Seagate has a prototype lab-on-a-chip. The overall system architecture is still being developed. For example, should the desiccation be carried out on the lab chip or in a separate process? Then there is the potential for contamination. Once a component process is complete, the fluid involved can leave traces behind.
Mendonsa said: “Contamination is one of the things that we have to work really hard to avoid on the lab-on-a-chip, particularly since we don’t want it to be a disposable device.
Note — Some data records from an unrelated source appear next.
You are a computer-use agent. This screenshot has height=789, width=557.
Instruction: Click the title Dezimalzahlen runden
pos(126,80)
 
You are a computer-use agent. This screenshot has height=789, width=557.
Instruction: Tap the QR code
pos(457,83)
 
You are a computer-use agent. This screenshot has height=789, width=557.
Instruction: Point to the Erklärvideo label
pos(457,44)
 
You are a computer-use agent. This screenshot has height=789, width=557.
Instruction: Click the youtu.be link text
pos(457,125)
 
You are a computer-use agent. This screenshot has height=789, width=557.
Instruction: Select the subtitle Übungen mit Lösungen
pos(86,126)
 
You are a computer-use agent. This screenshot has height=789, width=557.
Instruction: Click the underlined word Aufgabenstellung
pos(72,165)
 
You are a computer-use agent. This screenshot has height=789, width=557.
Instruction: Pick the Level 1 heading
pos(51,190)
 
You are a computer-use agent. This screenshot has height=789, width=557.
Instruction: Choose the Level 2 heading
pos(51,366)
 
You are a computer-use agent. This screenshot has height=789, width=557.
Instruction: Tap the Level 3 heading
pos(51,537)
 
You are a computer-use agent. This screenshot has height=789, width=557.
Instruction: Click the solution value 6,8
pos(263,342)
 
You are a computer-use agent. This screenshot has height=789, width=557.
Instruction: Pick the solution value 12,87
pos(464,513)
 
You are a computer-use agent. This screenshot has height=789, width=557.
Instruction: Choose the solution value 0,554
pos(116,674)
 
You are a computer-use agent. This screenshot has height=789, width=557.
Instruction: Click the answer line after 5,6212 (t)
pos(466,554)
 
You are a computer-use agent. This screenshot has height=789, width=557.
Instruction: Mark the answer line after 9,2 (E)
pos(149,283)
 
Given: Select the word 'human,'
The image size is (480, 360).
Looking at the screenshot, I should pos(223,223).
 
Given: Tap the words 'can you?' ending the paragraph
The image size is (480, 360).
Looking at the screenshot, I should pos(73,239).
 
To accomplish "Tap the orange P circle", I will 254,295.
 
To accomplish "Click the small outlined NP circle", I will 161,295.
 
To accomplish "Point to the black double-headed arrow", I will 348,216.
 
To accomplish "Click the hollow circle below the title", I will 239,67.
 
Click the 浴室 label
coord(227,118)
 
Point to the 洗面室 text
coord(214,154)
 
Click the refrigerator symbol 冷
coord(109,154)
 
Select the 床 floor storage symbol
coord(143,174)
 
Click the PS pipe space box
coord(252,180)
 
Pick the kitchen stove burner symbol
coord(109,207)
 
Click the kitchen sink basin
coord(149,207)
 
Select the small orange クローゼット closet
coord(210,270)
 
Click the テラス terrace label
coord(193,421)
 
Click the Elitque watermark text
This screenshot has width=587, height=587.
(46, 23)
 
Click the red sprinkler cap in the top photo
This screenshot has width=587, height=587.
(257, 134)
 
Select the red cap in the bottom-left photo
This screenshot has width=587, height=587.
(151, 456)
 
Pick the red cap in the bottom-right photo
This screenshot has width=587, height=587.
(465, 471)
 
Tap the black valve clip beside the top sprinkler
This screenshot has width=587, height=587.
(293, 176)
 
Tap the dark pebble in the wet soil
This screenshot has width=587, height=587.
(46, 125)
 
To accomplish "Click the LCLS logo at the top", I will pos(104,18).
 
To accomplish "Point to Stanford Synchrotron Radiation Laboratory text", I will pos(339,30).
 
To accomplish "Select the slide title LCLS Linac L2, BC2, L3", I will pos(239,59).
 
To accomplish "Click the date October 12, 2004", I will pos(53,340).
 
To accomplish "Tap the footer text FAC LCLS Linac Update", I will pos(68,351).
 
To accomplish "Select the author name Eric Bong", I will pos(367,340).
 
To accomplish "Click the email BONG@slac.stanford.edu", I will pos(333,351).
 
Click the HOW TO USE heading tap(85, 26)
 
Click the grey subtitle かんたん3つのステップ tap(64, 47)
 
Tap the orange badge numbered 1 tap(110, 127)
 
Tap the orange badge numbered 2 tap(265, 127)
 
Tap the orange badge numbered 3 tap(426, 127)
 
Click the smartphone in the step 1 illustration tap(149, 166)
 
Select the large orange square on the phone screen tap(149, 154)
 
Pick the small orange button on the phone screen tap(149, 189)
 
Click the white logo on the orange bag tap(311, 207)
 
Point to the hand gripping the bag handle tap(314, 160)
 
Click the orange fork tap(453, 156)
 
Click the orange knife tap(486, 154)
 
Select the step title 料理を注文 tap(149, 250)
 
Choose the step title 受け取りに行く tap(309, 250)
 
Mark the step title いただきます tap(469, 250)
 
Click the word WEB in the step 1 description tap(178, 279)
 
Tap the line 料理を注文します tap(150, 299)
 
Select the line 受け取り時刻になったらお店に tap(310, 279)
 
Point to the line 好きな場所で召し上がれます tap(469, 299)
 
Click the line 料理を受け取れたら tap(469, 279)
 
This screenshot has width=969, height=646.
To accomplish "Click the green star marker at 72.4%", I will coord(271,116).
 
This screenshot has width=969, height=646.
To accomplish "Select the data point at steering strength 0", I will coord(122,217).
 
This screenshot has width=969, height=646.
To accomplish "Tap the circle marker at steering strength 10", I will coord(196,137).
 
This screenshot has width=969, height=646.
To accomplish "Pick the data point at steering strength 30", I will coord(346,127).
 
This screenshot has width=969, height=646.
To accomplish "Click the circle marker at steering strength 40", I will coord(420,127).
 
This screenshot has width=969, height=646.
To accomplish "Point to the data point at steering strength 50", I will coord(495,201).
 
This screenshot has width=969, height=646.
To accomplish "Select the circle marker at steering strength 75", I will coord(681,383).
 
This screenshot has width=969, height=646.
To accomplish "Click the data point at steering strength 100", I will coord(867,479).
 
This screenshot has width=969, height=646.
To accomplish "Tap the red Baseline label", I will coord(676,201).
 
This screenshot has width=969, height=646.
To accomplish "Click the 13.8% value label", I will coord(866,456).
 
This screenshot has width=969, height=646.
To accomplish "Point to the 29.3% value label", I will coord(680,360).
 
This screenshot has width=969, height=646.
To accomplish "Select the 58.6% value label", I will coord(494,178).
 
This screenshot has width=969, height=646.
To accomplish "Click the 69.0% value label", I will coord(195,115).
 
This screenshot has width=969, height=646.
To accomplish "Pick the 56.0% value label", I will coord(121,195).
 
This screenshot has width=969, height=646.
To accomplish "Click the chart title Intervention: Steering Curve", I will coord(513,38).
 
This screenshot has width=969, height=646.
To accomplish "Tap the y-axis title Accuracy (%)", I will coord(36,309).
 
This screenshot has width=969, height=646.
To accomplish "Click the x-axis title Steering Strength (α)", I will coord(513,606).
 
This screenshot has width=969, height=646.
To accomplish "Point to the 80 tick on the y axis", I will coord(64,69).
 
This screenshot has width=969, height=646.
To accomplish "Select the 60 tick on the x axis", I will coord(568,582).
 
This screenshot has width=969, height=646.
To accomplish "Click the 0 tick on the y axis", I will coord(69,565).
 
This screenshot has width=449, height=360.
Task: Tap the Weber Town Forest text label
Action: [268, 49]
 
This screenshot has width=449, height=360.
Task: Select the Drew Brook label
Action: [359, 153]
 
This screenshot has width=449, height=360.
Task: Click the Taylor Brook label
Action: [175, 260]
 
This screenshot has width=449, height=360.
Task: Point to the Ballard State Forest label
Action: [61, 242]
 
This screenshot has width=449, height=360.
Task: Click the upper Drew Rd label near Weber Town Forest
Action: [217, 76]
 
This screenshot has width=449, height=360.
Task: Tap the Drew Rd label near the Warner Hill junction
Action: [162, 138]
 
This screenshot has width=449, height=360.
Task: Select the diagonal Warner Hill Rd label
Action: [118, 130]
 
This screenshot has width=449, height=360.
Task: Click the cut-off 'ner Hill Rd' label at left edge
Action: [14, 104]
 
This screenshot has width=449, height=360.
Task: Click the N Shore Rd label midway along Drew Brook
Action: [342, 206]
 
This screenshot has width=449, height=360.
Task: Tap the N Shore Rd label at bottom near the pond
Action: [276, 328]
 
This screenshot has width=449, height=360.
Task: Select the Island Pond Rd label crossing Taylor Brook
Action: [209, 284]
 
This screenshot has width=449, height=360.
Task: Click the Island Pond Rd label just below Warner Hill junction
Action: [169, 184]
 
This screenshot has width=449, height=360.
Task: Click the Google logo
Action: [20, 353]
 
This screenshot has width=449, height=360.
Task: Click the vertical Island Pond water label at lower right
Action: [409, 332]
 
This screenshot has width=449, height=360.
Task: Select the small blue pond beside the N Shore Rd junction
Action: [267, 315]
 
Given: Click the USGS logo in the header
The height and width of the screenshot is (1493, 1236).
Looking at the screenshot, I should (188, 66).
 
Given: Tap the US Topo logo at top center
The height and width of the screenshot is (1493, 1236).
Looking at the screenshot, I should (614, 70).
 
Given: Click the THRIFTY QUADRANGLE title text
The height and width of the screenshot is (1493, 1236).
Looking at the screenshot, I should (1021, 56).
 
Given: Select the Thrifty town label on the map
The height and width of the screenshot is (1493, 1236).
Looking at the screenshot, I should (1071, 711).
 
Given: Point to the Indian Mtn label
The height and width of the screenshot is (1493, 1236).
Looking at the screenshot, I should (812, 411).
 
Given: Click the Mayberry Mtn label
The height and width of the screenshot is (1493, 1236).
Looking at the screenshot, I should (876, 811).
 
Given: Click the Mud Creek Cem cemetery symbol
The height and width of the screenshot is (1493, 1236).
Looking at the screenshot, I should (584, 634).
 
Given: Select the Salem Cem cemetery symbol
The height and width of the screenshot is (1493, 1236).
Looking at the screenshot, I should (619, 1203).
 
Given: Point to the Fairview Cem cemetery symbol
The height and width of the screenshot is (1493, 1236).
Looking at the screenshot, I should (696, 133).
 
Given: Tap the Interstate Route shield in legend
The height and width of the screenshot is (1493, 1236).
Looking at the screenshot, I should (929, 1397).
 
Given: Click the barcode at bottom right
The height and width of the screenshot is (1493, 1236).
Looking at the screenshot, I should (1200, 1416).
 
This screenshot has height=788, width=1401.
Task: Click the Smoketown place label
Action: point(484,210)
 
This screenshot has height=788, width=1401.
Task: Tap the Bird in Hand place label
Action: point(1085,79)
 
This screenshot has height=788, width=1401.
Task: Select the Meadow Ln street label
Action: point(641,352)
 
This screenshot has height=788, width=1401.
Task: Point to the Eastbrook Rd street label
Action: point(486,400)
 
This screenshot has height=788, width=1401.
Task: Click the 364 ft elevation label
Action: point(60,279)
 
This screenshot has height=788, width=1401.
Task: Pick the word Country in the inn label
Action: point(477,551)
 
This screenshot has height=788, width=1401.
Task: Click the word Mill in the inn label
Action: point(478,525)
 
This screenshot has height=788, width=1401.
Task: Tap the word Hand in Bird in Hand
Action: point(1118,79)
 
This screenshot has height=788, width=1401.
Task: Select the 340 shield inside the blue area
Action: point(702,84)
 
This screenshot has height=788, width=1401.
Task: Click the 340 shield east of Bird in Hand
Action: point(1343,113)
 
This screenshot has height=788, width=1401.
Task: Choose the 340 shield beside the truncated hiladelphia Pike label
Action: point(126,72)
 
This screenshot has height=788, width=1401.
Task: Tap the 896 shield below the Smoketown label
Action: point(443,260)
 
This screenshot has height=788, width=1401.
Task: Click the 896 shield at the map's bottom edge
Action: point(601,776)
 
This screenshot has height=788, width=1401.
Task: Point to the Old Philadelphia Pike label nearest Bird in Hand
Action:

That would be very expensive. We’ve explored different kinds of purification or cleansing solutions that we can use to prevent contamination, or clean up after after we perform our reaction.”
Imagine a rackable DNA storage device. It would have, we imagine, a warranted working life. That means the lab chips must last that amount of time; they must be loaded with enough chemicals to do their job over that time.
We need to be thinking in terms of a multiple-year effort here. This is quite far edge nanoscale, electro-chemical array science and it’s a long, long way from the semiconductor technology involved in fabricating NAND and DRAM chips. Getting to grips with electrostatically moving femtoliter-sized droplets of fluid containing oligonucleotides between complex biochemical reactions is not something covered at Stanford University computing science courses.